Walking into Big Fatty’s in Hartford s like walking into a country kitchen. There are just a few seats and stools, with a view into the open work area, where ribs are cut and vegetables for sides are chopped. The napkin holders on the counter and one table have amusing Big Fatty graphics. On the wall is a "frequently asked questions" sheet that’s even more amusing. There is no bar and they don't serve alcohol.
The menu at Big Fatty’s is abbreviated. They have pork spare ribs, BBQ chicken, pulled chicken and pulled pork. Brisket is available on Wednesdays only. They have some interesting sides, though, including collard greens, sweet potato fries and hushpuppies.
As I usually do on first visits, I tried the ribs (¼ rack) and pulled pork combo, which comes with cole slaw. For $16, I thought there would be cornbread and two sides included, but no such luck. I decided to add a side of baked beans just to try them out. When my plate arrived, it was piled high with three thick, meaty ribs and enough pulled pork to make two sandwiches.
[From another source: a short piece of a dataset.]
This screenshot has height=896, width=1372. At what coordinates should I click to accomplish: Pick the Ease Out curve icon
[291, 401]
The ribs were slightly crusty on the outside and very tender, almost—but not quite, thankfully—to the point of falling off the bone. They had a good flavor, but not really smoky. Overall, I’d say they were good but nothing special. The pulled pork was super tender, with lots of finely pulled strings and hardly any bark. It had a strong pork flavor, without any spice or smoke. I found out later from the chef that they slow-cook the shoulders in an oven for 14 hours, with no rub. The ribs are cooked outside on a grill.
Both meats were sauced right before being served, both with the same Big Fatty’s BBQ sauce available by the bottle. It’s a good compromise between sweet, tangy and hot. It did the job, but I wish they had more choices.
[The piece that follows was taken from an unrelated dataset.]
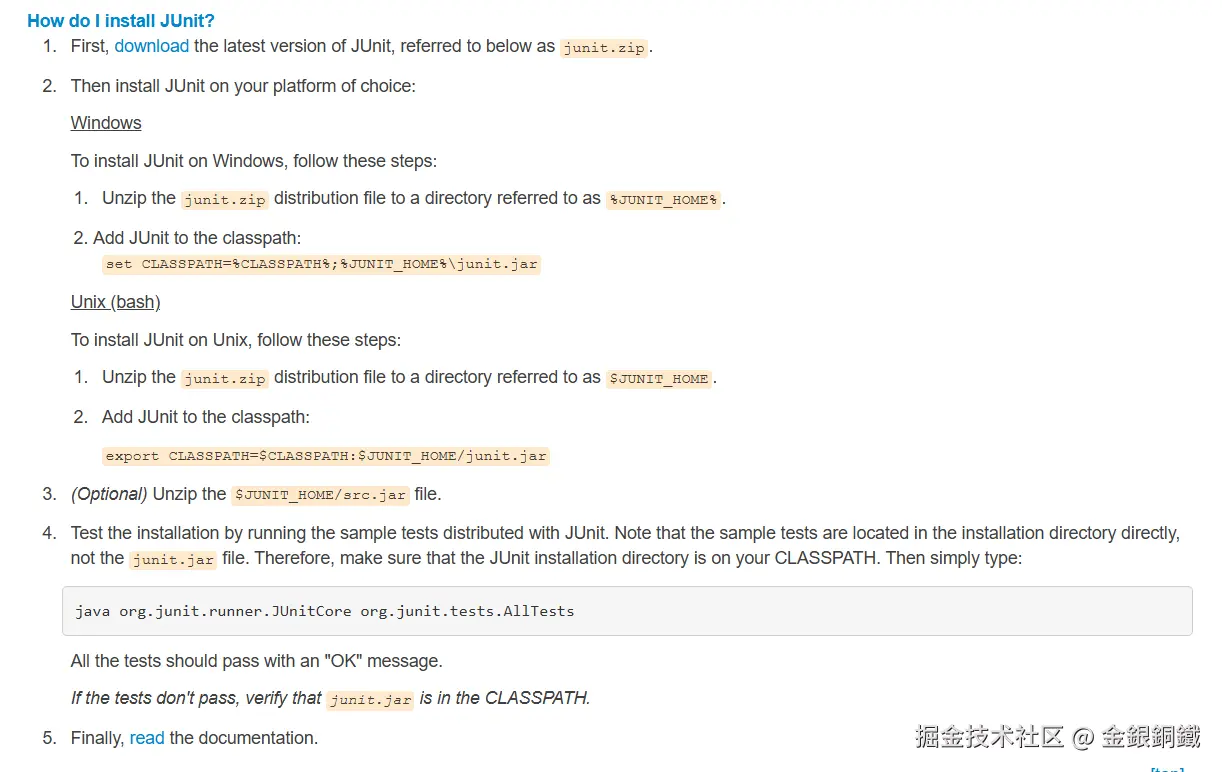Click the %JUNIT_HOME% code label
This screenshot has width=1222, height=772.
(663, 199)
Cole slaw tasted homemade, but similar to the kind you get in a supermarket. The baked beans were the star of the show: five different beans, with different sizes and textures, in a sweet sauce with a strong brown sugar taste (and maybe a little cinnamon?). Very different and very good.
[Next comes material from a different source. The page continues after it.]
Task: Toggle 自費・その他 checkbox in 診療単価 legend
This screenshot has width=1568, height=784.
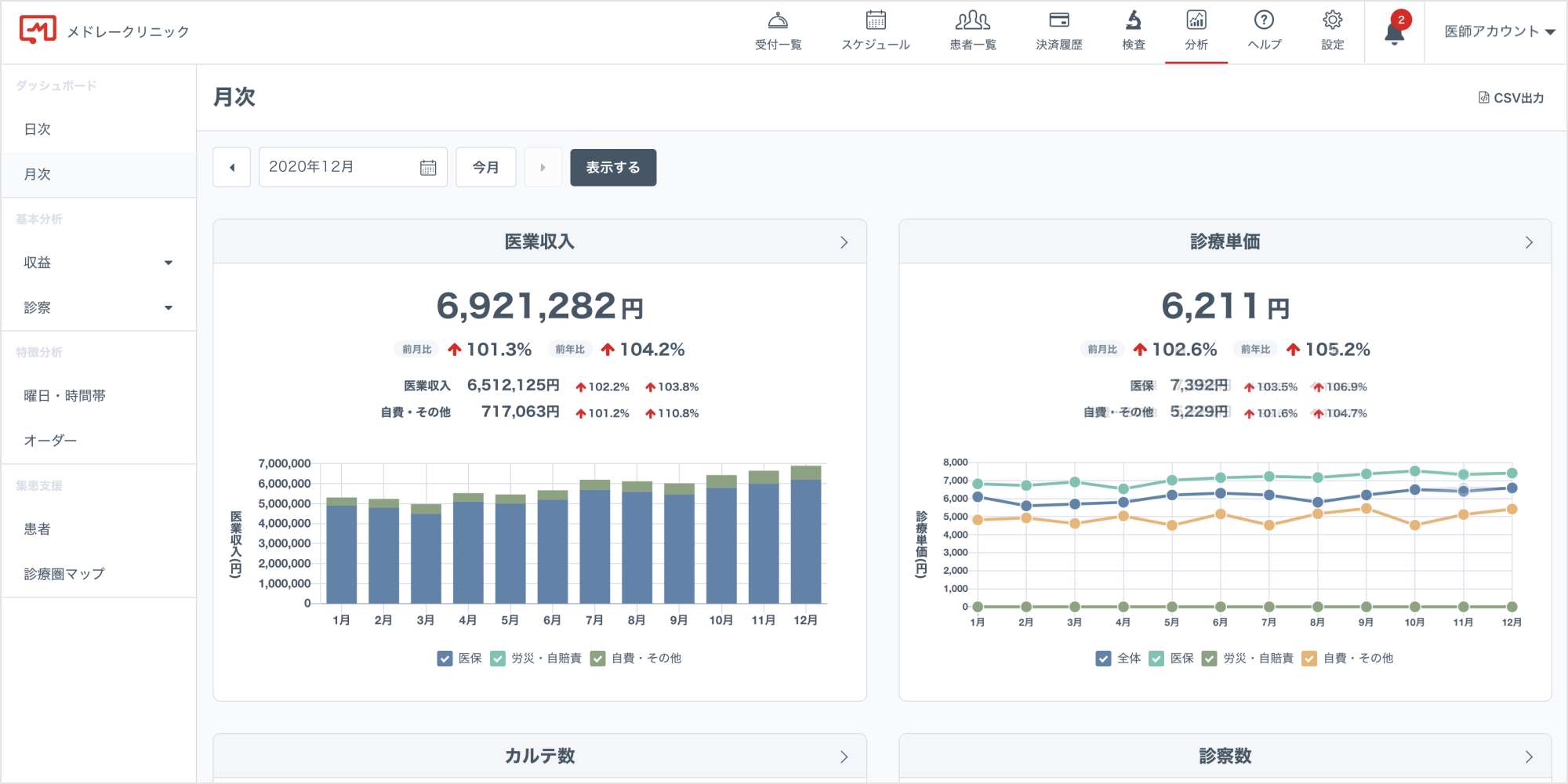Action: tap(1309, 659)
The bottom line: It’s not what I'd call authentic barbecue, but for what it is, it’s OK, albeit a little expensive (and cash only). If I lived close by, I'd visit every once in a while, but it's not destination barbecue.
Seven Days review of Big Fatty's by Suzanne Podhaizer
The owner created this blog "to pass on my thoughts and hear back from you about what is thought to be good BBQ.
We get a lot of repeat customers who swear our BBQ is great and then read in blogs and review sites how bad it sucks."
I hope he's not referring to this site, because I never said it sucked. Not even close.